The bus follows a 12.3-km route on a dedicated bus lane daily from 12:30 a.m. to 2:30 a.m. (0:30 to 2:30). Even during off-peak hours, it was in high demand, and I had to wait for seven days to get a free trial-ride.
When my turn finally came, I joined other passengers at the assigned stop. I noticed how the bus smoothly came to a halt.
Before boarding, the observer scanned my QR code. This manual process will be replaced with an automated identification system when the bus becomes fully operational, and the observer role will be eliminated once the trial runs are complete.
Once inside, I saw a large screen displaying real-time parameters collected by the sensors, as well as a high-definition map with white lines representing the route.
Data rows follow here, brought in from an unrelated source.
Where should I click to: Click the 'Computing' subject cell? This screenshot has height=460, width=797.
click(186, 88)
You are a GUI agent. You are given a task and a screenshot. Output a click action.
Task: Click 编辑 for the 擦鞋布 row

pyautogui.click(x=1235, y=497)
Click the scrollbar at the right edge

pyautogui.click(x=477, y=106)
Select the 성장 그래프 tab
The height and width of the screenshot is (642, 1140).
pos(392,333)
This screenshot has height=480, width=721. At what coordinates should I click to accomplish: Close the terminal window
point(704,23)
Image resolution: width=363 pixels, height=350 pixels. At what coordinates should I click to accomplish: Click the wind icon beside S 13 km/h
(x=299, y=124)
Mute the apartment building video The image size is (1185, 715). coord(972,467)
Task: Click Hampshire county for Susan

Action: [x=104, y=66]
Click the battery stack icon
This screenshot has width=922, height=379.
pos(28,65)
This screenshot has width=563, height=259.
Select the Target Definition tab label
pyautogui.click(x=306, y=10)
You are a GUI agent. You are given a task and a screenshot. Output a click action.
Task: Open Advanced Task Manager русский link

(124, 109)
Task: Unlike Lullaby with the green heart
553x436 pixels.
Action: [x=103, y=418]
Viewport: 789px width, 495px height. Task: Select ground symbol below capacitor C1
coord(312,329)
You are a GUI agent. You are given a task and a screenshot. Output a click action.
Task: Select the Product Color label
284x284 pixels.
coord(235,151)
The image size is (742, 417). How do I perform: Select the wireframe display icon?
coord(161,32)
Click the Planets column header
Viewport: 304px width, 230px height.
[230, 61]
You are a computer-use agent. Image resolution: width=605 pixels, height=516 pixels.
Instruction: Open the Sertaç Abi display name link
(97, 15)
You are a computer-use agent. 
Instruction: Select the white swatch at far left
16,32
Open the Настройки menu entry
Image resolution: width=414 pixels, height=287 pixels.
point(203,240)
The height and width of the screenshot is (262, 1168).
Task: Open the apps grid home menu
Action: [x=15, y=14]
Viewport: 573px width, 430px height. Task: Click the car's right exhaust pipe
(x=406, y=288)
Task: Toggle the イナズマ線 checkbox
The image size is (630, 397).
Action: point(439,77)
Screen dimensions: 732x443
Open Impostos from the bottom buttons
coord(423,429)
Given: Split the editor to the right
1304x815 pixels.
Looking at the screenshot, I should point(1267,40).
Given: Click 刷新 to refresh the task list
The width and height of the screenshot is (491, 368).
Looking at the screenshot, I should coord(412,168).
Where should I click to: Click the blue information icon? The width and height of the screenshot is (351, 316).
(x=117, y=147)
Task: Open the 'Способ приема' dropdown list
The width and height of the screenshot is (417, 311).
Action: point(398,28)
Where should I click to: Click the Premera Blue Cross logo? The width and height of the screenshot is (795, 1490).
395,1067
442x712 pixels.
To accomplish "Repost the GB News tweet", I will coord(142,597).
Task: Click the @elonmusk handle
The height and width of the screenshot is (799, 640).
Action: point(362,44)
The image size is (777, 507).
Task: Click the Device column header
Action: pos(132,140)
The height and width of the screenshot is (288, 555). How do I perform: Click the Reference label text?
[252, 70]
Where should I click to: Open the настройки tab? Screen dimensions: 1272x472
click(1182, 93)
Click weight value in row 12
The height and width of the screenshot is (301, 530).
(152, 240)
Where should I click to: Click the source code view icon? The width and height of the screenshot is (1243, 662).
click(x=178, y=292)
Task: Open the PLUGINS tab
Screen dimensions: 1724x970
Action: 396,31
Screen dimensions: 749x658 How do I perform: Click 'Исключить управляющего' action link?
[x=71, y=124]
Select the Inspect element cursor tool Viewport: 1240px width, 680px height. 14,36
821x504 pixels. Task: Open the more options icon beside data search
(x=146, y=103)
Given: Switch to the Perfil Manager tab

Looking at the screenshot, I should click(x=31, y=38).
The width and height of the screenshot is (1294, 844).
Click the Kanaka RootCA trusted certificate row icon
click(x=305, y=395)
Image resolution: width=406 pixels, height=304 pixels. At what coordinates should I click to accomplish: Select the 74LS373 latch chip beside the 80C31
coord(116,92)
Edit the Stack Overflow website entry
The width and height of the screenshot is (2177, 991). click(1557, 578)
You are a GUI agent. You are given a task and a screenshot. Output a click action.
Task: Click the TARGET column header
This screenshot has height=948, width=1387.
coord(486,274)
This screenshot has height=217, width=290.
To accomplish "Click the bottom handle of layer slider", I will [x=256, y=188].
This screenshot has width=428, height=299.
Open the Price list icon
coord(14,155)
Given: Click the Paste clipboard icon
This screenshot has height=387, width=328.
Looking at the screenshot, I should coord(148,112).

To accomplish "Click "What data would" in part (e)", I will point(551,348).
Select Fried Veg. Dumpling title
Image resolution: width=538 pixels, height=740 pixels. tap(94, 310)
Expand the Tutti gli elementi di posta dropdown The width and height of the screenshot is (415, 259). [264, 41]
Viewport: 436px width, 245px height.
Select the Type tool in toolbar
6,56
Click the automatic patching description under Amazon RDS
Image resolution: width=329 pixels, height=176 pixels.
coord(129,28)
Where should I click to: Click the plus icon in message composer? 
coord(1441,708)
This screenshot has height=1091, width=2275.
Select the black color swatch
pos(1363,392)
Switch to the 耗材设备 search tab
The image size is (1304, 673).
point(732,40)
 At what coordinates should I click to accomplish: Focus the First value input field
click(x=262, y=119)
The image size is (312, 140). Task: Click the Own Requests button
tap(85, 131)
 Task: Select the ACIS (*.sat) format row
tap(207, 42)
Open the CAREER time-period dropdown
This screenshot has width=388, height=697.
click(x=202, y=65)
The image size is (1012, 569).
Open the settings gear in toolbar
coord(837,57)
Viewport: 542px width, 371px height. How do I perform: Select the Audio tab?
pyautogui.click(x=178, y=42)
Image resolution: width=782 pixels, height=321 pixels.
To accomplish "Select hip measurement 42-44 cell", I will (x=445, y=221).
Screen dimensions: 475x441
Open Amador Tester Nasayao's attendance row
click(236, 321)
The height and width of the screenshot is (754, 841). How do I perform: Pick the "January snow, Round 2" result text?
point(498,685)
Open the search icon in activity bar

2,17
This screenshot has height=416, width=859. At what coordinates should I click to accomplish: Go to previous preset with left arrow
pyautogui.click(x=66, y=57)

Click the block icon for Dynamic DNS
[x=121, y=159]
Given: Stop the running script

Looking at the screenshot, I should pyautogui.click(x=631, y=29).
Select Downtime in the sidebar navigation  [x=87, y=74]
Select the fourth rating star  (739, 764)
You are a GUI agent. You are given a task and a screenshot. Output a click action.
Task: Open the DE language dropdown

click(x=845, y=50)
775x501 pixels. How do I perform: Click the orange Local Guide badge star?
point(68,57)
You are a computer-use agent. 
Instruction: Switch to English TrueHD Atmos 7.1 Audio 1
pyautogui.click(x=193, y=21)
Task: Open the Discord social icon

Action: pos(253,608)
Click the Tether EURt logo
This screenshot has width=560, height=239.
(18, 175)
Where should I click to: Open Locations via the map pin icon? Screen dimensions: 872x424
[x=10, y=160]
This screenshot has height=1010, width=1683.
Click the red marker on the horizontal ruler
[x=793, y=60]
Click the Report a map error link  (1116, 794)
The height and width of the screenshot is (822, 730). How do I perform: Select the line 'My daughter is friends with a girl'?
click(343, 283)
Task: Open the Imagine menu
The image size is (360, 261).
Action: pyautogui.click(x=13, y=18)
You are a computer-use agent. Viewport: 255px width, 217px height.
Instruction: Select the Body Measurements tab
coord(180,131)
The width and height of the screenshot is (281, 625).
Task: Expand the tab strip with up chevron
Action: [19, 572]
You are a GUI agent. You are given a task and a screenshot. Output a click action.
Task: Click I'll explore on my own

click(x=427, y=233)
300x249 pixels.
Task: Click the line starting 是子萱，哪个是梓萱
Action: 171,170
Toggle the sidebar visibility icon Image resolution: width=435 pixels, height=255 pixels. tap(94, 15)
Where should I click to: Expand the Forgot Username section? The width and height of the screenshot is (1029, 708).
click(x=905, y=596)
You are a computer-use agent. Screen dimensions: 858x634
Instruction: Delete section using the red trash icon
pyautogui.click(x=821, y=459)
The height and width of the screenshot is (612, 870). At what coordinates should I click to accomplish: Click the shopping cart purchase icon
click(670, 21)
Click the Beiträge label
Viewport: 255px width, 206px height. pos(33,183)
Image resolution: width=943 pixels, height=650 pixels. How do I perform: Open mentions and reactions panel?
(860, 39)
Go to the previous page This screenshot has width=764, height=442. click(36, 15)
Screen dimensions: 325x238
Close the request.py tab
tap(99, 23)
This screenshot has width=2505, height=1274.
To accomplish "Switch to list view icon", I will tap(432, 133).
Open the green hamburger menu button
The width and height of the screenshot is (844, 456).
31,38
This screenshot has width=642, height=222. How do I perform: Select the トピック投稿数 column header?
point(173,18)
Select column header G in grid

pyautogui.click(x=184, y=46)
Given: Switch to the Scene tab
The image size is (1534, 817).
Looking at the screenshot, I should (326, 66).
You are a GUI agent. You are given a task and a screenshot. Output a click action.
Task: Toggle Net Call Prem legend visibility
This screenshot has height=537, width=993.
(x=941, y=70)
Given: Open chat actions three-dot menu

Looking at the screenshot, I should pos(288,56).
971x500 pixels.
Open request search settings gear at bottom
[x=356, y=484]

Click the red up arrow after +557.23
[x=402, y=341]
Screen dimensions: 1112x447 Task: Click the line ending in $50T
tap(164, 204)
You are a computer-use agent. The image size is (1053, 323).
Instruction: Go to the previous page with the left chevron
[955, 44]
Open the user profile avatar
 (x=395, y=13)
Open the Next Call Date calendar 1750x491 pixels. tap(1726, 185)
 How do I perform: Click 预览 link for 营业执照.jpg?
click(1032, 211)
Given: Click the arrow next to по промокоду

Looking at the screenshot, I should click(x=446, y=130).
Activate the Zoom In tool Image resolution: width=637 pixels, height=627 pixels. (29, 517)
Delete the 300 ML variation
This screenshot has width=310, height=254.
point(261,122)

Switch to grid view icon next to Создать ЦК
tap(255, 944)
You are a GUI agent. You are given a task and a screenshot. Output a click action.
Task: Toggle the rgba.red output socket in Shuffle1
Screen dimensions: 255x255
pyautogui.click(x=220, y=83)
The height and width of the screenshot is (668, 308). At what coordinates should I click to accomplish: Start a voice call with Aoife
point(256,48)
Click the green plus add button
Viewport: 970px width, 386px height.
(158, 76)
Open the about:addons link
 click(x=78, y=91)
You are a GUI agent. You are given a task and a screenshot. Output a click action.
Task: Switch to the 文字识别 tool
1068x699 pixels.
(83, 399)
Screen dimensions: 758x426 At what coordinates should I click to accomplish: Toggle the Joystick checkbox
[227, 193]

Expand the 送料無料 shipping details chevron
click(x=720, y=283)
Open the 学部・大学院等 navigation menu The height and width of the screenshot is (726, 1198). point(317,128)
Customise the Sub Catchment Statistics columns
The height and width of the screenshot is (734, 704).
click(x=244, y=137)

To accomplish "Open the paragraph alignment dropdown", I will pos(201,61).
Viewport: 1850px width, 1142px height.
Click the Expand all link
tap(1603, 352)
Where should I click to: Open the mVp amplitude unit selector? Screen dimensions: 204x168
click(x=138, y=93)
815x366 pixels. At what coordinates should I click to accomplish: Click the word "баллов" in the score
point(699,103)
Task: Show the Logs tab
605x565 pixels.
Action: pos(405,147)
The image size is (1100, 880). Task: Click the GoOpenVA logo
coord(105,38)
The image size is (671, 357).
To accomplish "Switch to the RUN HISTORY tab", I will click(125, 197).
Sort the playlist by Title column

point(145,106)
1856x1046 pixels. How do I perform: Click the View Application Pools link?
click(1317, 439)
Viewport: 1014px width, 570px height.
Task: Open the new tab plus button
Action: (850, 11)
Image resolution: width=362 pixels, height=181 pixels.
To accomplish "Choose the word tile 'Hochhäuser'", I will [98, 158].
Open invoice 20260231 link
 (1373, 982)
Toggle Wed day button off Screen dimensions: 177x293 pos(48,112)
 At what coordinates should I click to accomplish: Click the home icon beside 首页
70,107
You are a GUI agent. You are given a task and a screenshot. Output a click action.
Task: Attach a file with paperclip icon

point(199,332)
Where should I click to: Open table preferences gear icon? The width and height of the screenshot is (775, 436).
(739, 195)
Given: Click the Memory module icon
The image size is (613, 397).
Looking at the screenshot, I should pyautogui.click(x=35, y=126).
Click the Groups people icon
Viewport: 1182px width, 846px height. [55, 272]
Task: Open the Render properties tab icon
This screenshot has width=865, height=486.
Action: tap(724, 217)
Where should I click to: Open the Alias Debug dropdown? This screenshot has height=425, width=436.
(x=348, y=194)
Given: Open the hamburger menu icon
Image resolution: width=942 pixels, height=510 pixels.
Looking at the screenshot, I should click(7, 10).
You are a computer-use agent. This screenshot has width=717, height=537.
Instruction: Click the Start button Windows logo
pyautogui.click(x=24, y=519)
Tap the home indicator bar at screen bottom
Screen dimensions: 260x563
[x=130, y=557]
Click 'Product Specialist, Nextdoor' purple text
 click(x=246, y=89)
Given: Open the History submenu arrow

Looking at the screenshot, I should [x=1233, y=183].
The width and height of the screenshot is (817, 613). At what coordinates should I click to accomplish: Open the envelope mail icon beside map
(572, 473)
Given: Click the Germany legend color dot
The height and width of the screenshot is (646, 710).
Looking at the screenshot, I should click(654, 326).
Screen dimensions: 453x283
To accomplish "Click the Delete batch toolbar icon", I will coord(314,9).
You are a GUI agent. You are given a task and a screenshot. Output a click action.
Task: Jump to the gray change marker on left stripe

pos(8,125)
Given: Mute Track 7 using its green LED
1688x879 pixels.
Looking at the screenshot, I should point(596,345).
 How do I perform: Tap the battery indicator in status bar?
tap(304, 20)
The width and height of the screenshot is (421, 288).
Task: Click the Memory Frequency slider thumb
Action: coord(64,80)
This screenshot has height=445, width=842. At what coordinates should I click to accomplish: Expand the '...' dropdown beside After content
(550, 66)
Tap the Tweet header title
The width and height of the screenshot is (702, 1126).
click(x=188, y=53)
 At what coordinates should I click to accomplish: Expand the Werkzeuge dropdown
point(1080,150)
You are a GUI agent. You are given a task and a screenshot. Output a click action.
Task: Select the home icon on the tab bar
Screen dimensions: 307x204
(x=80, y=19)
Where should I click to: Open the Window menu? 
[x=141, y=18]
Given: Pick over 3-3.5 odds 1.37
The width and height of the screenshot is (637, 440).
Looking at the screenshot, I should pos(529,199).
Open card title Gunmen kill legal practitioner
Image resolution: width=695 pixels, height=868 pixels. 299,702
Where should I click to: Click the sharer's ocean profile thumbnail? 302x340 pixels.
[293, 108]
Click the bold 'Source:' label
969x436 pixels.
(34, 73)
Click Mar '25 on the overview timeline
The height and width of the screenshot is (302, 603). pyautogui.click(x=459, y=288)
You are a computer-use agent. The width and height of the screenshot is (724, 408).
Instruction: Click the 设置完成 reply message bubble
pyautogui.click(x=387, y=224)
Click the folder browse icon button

CAN (Controller Area Network)
The bus operates on a Linux system, controlled via a CAN (Controller Area Network) bus. The GPU (graphics processing unit) calculates acceleration and braking decisions. The system worked well, although the driver had to manually intervene near traffic lights because the communication system displayed all red lights ahead. Once past the lights, the bus resumed autopilot mode. The driver joked that we were lucky, as the system had been functioning normally for a long time before our ride.
Overall, the bus accelerated and braked smoothly while following the mostly linear bus lanes. However, the road bumps were more noticeable due to the slow speed. As it was midnight, there were no other vehicles or pedestrians to thoroughly test the automatic braking system.
Despite the speed limit, the bus reached the next stop safely in around 15 minutes. All passengers received a souvenir bus ticket. My experience was mostly smooth, aside from the traffic light hiccup. Research revealed that some test runs experienced sudden braking when the bus detected cars in adjacent lanes, but Turing Drive promptly addressed the issue the next day.
During regular days and busy hours when traffic is heavy and pedestrians are crossing the streets. I eagerly look forward to my next ride and the day when this self-driving bus becomes a common sight on the roads during the daytime.
Below are some photos I took during the ride, showcasing the bus’s mechanisms and my souvenir ticket.
The idea of self-driving buses navigating roads and safely transporting passengers from one location to another is truly remarkable.
Research into defense solutions for connected cars has highlighted the fact that this is a relatively new and unexplored realm, making the potential dangers largely speculative. Despite being in the testing phase, the presence of these buses on the road could bring anticipated threats closer to reality.
Threats to connected vehicles revolve around the mechanisms enabling them to drive autonomously and gather data from their surroundings. One notable concern is the CAN bus component, which could transmit malicious messages if exploited by threat actors. Attackers might abuse default system configurations, jam radio transmissions, or execute man-in-the-middle (MitM) wireless data transmissions.
Manufacturers and developers can invest efforts
In integrating security measures into the connected technologies that will drive various types of smart vehicles, including self-driving buses, in the future. In the meantime, implementing general security recommendations can be beneficial:
Implement an IDS/IPS for the CAN bus: These are network security systems that analyze traffic flow to detect and prevent network attacks. An IDS/IPS for the CAN bus monitors the vehicle’s network for suspicious messages using deep packet inspection.
Strengthen defenses against lidar and radar attacks: Research has shown potential vulnerabilities in lidar and radar sensors that could be exploited. Ensuring self-driving models are robust enough to fend off such attacks is crucial.
Secure the operating system: Given that the bus operates on Linux and CUDA applications, protective measures should be taken, just like any other operating system, to safeguard against threats.